Start of Passage

Saturday, October 10, 2009

CRAFT ESSAY - Malamud vs. Malamud


I Never Meta-Fiction I Didn’t Like

Bernard Malamud’s novels The Assistant and The Tenants were published fourteen years apart—in 1957 and 1971, respectively—and while you’ll find thematic and formal similarities, reading the two novels back to back reveals how literary fiction was transformed by the meta-fiction experiments of the1960s.

Similarities

Both novels are set in bleak urban landscapes: The Assistant in a run-down grocery store; The Tenants in an abandoned apartment house.

In both novels, the third-person narrator occasionally assumes the informal tone of the Jewish characters, using a Yiddish-influenced sentence structure: “Tessie lugged out of the room a trunk” (The Assistant, p. 79), “Better he saved himself the long trek” (The Tenants, p. 36). This provides colorful glimpses into the culture of the characters and also lends the novel the old-fashioned quality of oral storytelling.

Both narrators frequently use blunt monikers for the major characters. This seems more than just a way to avoid overusing their names: when Morris Bober is referred to as “the grocer,” or Lesser as “the writer,” these roles seem as freighted with meaning as those of an old-time drama featuring, simply, “the Hero,” “the Girl,” and “the Villain.” Often, these monikers are employed by the characters themselves, as the narrator translates their thoughts for us. Thus, Bober thinks of Frank Alpine as “the Italyener,” and Lesser thinks of Willie Spearmint as “the black.” For these desperate men, both living on the precarious edge of society, everyone can be boiled down to his heritage.

End of Passage

Job:
List every fictional character the craft essay names from the two Malamud novels. The data that follows has no connection to the essay above.

Start of Entries provided

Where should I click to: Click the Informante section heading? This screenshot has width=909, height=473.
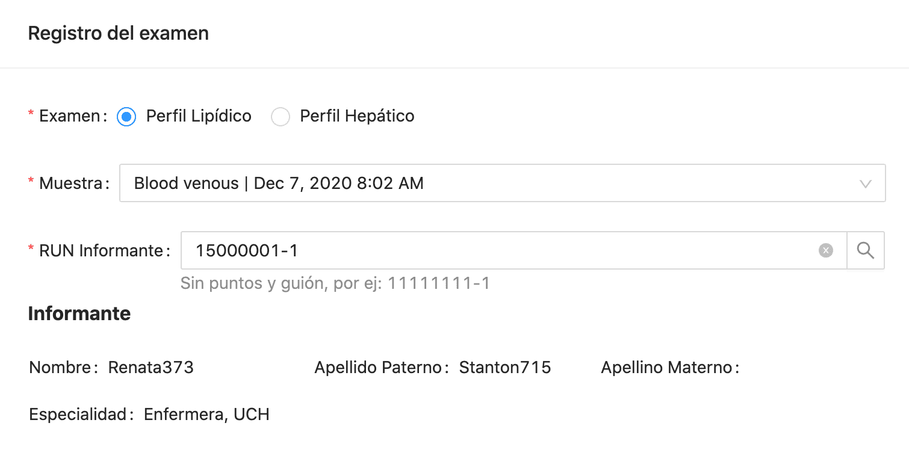tap(79, 314)
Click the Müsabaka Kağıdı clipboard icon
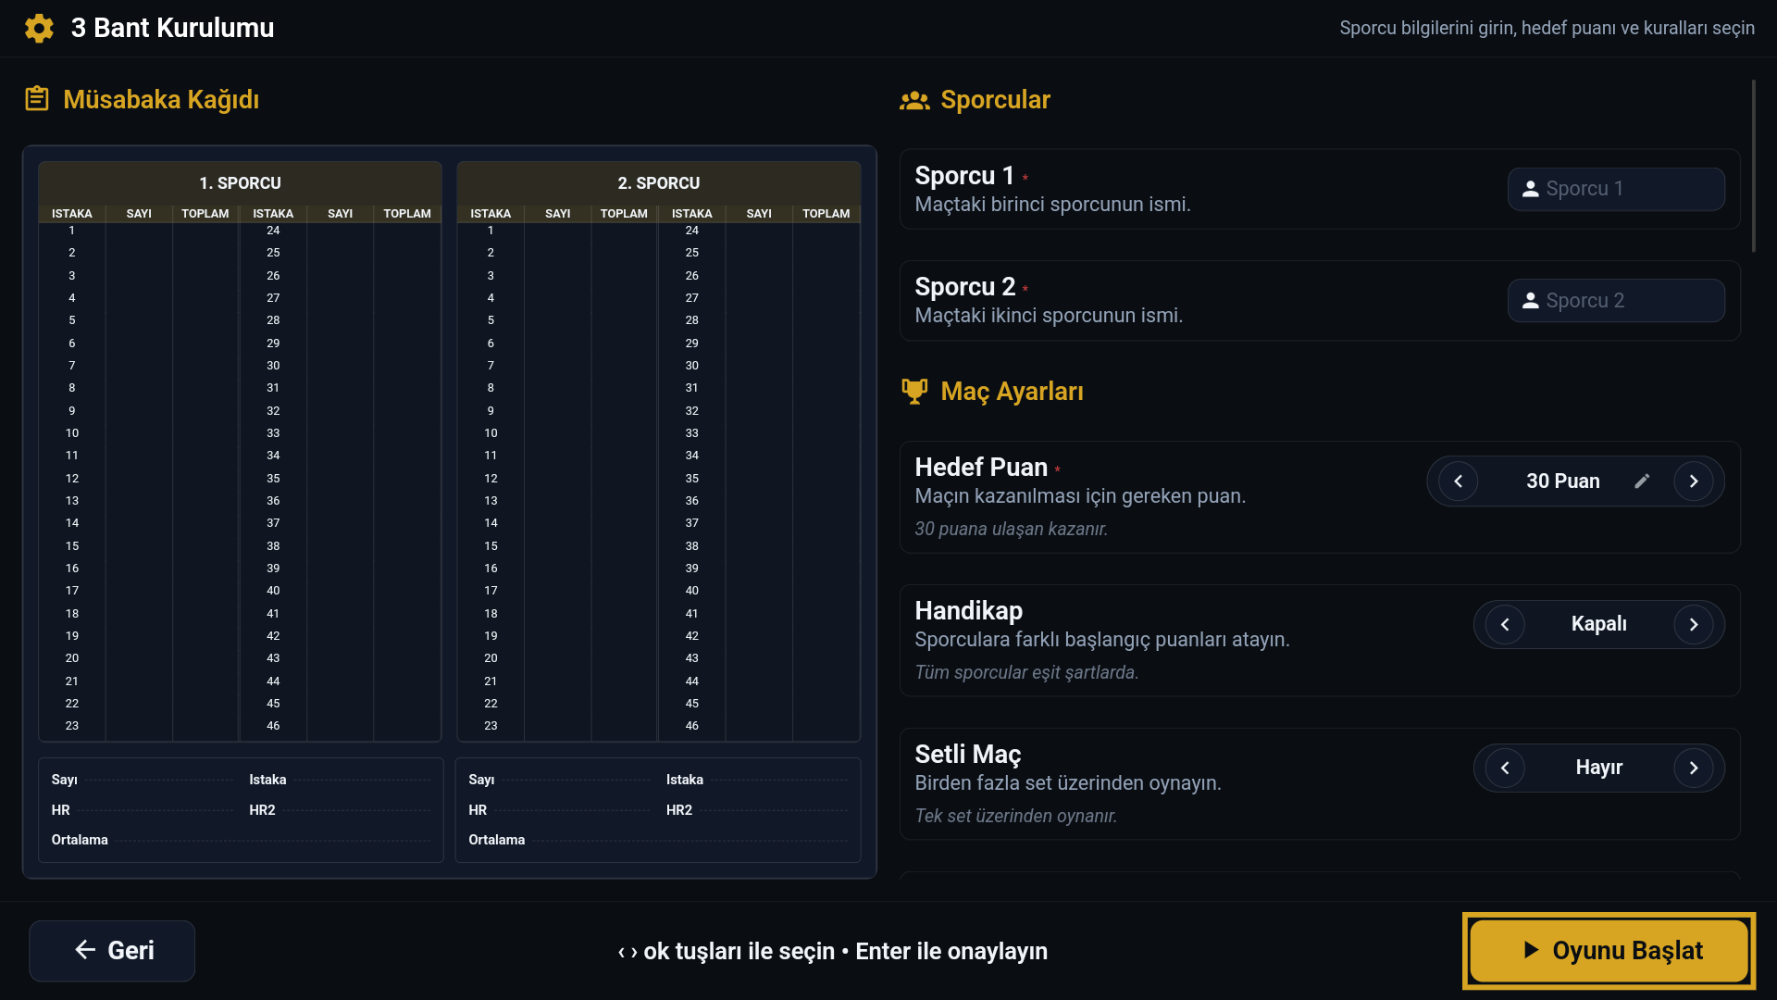Screen dimensions: 1777x1000 [x=37, y=98]
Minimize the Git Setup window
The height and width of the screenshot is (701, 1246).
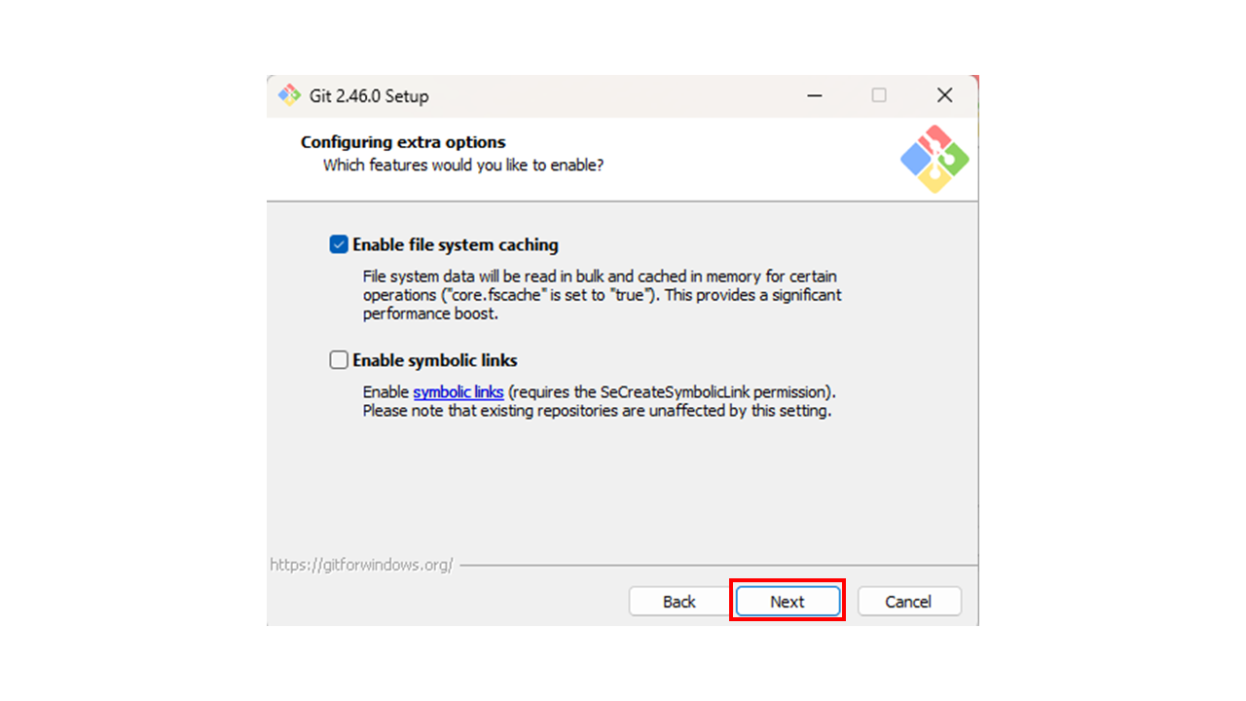pos(815,95)
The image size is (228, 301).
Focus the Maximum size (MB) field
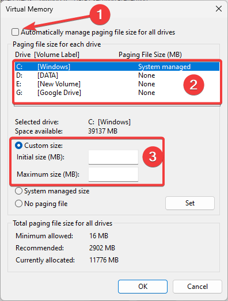(113, 174)
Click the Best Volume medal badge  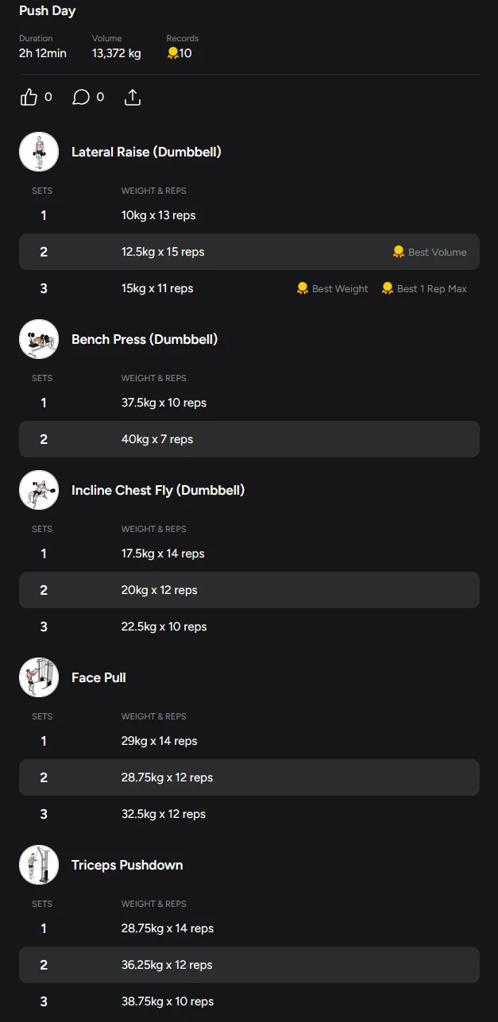point(430,252)
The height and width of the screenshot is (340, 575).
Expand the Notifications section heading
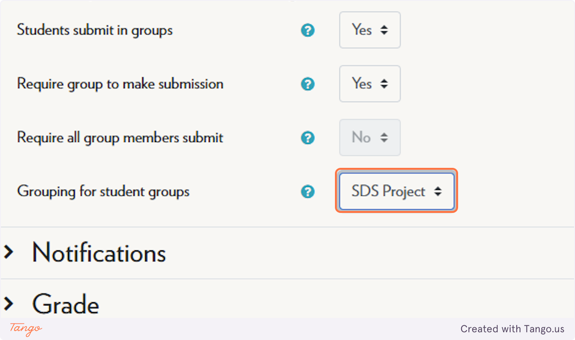click(x=99, y=253)
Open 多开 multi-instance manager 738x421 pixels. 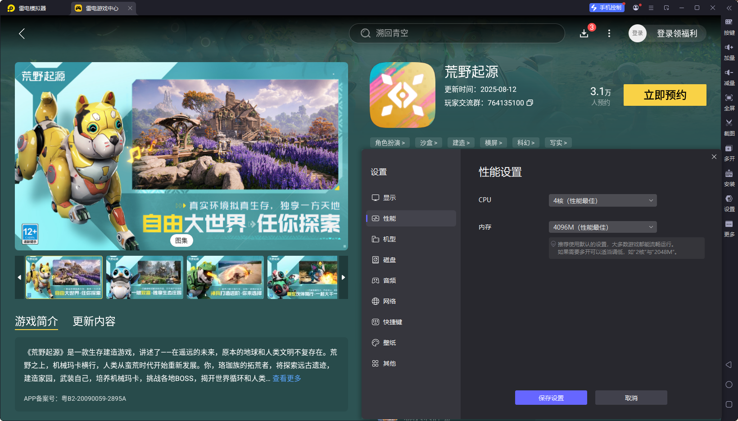pyautogui.click(x=729, y=152)
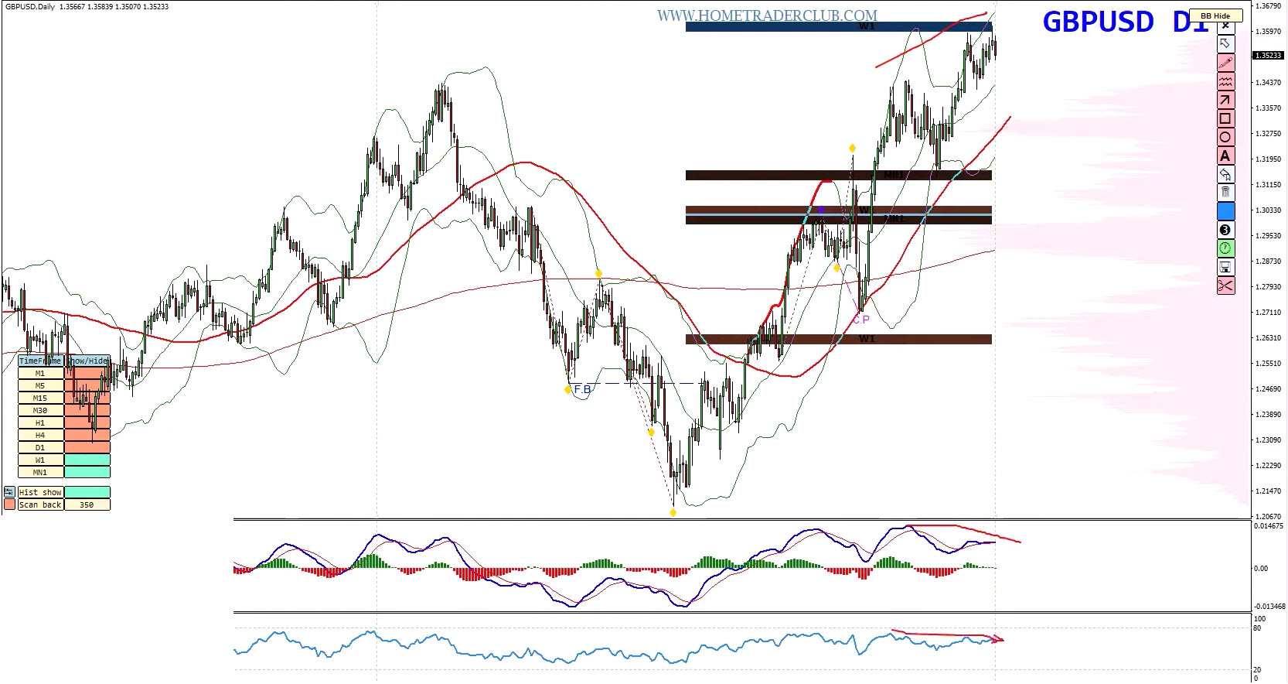Select the wave lines tool
Screen dimensions: 1288x684
[x=1225, y=81]
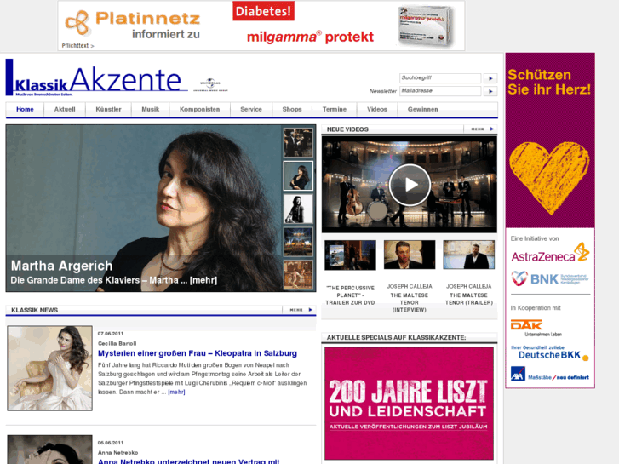Viewport: 619px width, 464px height.
Task: Click the 200 Jahre Liszt banner
Action: [409, 404]
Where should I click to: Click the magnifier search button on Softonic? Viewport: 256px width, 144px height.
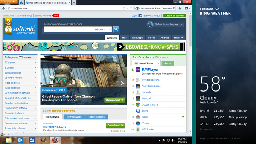coord(116,29)
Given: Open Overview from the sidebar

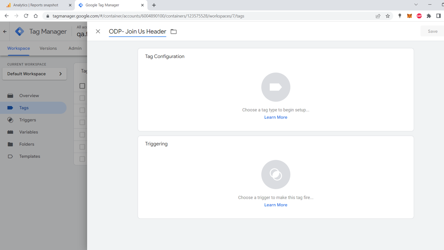Looking at the screenshot, I should click(x=29, y=95).
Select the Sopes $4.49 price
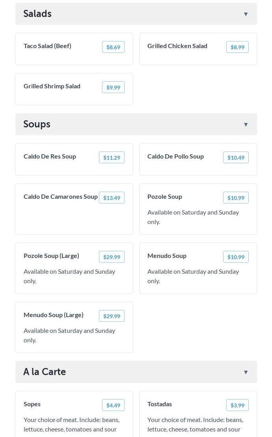272x437 pixels. 113,405
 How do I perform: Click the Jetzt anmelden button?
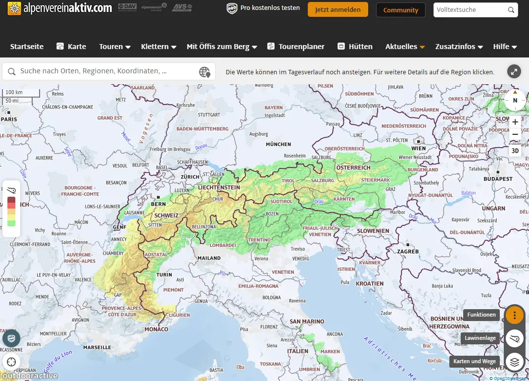(x=337, y=9)
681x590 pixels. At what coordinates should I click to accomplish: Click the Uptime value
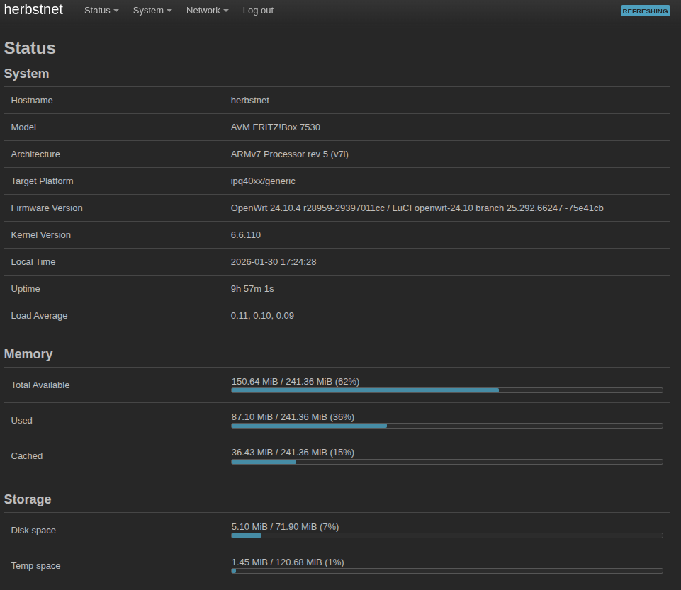(x=252, y=289)
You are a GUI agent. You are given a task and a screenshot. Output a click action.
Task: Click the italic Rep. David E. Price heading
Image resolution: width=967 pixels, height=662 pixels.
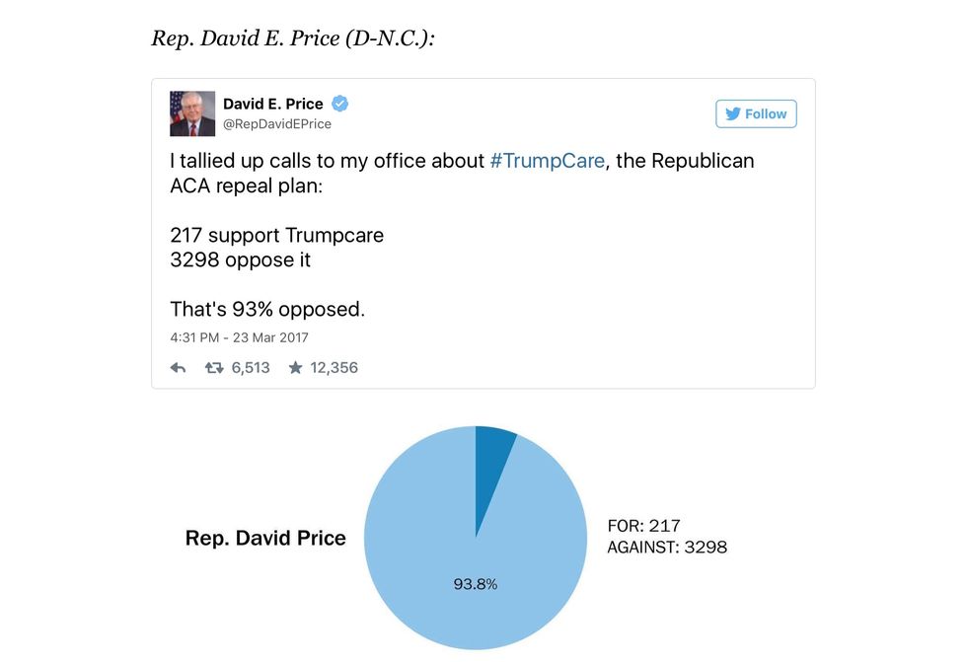[293, 38]
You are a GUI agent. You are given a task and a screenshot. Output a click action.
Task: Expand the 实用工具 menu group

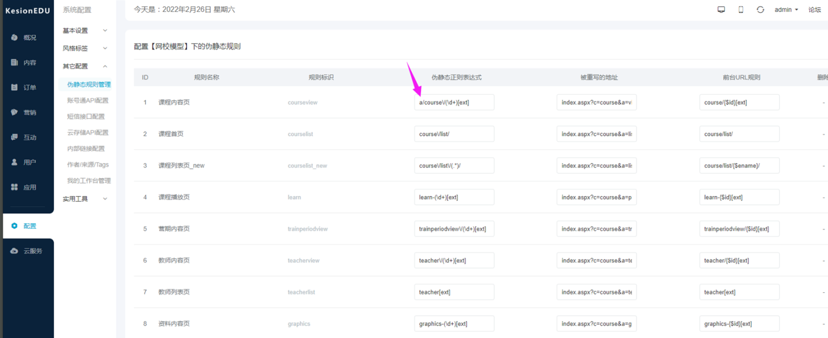pos(85,199)
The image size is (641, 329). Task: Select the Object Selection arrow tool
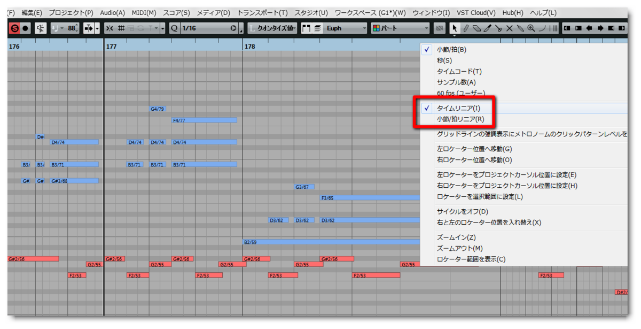455,28
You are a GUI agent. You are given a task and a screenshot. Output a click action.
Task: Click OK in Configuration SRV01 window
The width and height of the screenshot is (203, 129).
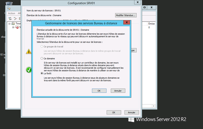click(x=114, y=112)
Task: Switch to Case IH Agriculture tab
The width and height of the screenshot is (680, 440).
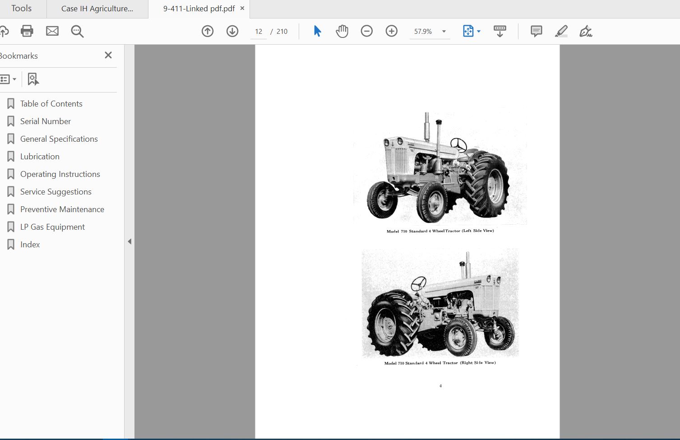Action: tap(97, 9)
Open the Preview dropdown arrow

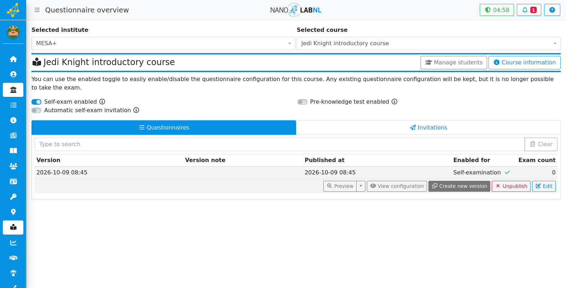(x=361, y=186)
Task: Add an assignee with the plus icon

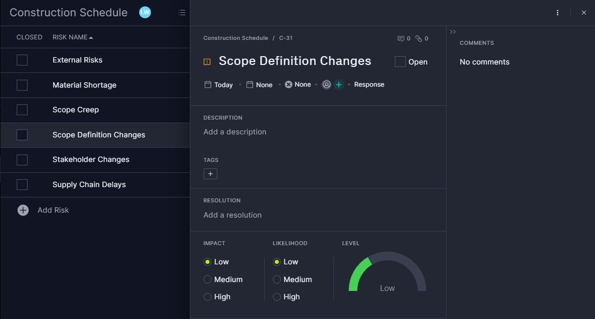Action: (338, 85)
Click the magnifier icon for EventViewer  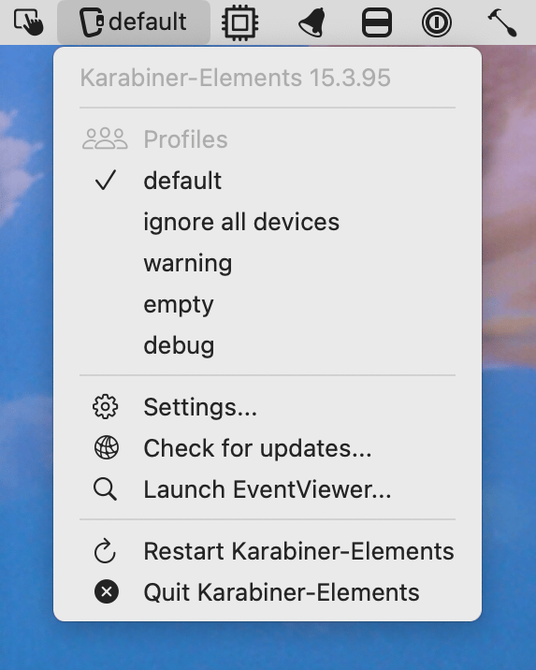click(105, 489)
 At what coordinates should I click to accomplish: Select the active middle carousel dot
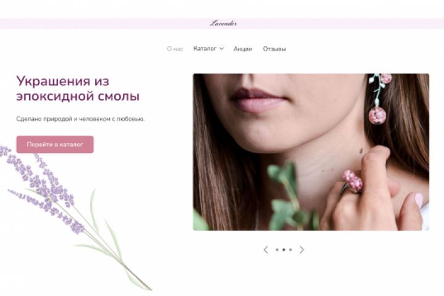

End of Entries provided

Correct response:
Tessie, Morris Bober, Lesser, Frank Alpine, Willie Spearmint